#### DATA ROWS

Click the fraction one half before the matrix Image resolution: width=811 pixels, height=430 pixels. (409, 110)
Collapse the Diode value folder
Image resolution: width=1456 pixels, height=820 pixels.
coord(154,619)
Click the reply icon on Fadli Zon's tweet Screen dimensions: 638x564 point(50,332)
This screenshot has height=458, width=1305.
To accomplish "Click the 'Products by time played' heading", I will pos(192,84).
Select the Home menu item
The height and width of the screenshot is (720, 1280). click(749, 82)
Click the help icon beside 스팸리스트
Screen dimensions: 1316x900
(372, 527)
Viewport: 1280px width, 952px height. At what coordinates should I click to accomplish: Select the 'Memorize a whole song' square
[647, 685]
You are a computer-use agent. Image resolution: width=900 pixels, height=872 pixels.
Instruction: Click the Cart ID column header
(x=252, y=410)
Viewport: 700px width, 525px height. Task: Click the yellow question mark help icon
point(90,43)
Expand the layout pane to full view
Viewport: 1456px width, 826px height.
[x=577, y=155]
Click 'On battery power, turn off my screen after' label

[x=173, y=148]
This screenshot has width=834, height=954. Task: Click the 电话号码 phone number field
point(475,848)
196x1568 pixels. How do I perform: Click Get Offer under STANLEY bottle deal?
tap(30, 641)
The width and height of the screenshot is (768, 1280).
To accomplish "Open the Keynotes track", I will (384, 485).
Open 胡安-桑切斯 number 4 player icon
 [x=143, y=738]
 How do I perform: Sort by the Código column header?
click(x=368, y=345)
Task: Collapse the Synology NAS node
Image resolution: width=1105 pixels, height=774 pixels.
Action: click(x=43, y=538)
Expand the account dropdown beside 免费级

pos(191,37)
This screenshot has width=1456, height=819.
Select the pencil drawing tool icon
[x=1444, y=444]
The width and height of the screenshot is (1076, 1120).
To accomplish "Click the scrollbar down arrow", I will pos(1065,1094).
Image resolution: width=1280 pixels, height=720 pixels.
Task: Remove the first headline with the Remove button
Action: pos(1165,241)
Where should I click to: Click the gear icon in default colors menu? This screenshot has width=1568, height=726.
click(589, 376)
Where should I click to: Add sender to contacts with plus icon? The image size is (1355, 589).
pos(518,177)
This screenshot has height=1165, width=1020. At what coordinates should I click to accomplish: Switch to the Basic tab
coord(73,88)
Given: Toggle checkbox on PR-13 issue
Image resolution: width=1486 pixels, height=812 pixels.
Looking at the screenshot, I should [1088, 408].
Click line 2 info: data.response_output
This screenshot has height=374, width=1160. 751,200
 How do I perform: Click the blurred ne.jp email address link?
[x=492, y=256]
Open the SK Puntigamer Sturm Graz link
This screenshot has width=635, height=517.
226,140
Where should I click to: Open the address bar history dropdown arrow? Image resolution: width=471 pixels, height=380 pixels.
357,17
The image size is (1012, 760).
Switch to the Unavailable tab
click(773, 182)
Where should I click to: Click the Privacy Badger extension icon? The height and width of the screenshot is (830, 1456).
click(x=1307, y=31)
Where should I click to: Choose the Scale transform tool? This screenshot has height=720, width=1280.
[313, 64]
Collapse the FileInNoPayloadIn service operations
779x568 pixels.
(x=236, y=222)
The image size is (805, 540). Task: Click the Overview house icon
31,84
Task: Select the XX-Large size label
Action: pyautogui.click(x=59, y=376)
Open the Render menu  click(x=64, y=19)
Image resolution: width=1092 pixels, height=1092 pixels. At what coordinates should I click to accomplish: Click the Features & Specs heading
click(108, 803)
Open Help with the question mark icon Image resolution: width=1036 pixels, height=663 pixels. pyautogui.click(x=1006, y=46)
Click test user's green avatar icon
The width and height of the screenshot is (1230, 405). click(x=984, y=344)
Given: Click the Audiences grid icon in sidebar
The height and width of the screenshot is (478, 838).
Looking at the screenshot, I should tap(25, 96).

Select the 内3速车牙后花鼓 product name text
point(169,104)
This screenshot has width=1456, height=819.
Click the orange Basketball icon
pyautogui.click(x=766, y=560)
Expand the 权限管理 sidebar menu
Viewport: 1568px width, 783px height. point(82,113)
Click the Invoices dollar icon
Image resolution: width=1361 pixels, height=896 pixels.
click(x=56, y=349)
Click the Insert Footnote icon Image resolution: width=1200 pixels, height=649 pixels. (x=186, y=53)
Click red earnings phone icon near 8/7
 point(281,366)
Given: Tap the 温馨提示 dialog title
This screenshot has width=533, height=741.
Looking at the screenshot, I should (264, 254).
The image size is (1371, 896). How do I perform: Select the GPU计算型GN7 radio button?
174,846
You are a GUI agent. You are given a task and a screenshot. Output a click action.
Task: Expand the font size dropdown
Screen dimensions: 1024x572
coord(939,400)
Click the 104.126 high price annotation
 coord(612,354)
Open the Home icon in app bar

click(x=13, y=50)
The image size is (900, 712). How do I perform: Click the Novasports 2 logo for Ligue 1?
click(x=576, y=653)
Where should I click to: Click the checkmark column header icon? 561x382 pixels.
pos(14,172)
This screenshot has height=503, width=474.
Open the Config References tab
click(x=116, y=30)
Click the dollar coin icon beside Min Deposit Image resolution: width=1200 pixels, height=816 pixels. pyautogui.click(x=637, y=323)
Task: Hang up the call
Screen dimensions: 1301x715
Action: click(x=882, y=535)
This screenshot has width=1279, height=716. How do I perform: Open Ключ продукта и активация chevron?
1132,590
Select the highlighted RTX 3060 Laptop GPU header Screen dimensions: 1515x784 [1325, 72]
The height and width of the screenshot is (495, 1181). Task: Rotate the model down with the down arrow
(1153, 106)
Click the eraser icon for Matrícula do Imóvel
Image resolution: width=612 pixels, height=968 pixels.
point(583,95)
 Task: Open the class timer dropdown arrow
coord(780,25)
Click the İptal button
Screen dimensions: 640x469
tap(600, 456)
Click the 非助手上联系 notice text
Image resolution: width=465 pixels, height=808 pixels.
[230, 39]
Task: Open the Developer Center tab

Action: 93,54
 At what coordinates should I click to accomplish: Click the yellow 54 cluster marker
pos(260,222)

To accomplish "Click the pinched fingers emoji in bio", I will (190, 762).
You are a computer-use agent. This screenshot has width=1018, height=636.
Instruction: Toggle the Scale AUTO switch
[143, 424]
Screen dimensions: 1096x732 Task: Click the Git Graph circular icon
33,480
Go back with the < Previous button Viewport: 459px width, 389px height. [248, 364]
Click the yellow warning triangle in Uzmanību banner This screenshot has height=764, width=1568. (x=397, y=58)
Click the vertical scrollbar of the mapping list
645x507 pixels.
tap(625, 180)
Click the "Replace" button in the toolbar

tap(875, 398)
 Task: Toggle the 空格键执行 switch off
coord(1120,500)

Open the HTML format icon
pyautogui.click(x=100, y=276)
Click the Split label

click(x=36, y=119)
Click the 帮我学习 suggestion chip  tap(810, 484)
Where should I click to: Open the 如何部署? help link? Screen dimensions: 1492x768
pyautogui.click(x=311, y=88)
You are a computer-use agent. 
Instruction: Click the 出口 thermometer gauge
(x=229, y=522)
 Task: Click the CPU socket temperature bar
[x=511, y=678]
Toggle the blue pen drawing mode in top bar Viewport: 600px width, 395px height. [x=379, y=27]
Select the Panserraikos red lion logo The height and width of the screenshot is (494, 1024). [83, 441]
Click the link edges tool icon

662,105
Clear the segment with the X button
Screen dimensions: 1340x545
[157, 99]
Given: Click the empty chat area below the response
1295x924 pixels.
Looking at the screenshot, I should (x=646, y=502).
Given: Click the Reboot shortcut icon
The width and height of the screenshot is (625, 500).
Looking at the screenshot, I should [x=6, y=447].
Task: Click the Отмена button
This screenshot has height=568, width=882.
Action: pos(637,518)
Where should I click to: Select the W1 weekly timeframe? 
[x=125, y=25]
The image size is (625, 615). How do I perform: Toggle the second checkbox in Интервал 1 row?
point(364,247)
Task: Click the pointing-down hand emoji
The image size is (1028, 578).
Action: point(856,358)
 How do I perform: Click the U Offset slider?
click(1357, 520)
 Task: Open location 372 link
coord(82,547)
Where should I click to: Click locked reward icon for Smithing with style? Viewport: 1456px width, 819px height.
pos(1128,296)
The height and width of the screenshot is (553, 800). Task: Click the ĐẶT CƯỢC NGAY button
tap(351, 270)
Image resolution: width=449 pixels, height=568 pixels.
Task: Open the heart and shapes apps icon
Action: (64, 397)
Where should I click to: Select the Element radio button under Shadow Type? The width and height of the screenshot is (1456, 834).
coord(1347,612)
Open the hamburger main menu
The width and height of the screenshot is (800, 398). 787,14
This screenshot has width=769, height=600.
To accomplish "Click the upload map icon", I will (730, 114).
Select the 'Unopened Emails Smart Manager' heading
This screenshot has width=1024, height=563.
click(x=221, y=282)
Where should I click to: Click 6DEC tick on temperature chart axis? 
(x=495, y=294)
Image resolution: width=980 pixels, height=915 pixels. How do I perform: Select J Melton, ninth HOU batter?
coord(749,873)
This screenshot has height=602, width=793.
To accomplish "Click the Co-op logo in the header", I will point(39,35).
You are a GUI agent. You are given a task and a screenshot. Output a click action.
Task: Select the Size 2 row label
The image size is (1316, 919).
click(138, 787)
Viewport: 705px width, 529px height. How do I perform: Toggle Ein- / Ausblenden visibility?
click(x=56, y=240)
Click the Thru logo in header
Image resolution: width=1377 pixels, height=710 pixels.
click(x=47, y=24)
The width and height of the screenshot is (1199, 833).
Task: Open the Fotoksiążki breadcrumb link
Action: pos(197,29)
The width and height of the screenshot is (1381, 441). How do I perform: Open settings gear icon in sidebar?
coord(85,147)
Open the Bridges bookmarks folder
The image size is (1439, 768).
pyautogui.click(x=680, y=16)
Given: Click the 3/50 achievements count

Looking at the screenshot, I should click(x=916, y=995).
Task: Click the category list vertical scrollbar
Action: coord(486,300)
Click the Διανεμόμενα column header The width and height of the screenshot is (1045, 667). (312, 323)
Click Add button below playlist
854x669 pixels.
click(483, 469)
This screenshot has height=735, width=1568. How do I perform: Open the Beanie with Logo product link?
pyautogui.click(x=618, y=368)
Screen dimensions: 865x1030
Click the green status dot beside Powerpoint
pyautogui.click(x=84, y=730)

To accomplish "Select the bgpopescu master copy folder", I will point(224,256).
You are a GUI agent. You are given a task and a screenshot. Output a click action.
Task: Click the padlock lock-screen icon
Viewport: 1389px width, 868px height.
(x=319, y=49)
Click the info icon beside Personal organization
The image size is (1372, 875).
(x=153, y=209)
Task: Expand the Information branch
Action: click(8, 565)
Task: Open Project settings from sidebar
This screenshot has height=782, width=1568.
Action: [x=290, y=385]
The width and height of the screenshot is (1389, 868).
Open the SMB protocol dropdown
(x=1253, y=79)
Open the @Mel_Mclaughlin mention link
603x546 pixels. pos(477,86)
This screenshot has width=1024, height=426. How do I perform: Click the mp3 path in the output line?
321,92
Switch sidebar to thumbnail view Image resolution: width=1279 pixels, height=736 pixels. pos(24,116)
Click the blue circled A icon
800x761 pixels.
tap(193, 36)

########

## SHORT TASK:
Repeat the part of the records that opens with the line containing "Screen dimensions: 1096x732" and closes with the line containing "[x=511, y=678]", including both of those lines.

## FINAL ANSWER:
Screen dimensions: 1096x732 Task: Click the Git Graph circular icon
33,480
Go back with the < Previous button Viewport: 459px width, 389px height. [248, 364]
Click the yellow warning triangle in Uzmanību banner This screenshot has height=764, width=1568. (x=397, y=58)
Click the vertical scrollbar of the mapping list
645x507 pixels.
tap(625, 180)
Click the "Replace" button in the toolbar

tap(875, 398)
 Task: Toggle the 空格键执行 switch off
coord(1120,500)

Open the HTML format icon
pyautogui.click(x=100, y=276)
Click the Split label

click(x=36, y=119)
Click the 帮我学习 suggestion chip  tap(810, 484)
Where should I click to: Open the 如何部署? help link? Screen dimensions: 1492x768
pyautogui.click(x=311, y=88)
You are a computer-use agent. 
Instruction: Click the 出口 thermometer gauge
(x=229, y=522)
 Task: Click the CPU socket temperature bar
[x=511, y=678]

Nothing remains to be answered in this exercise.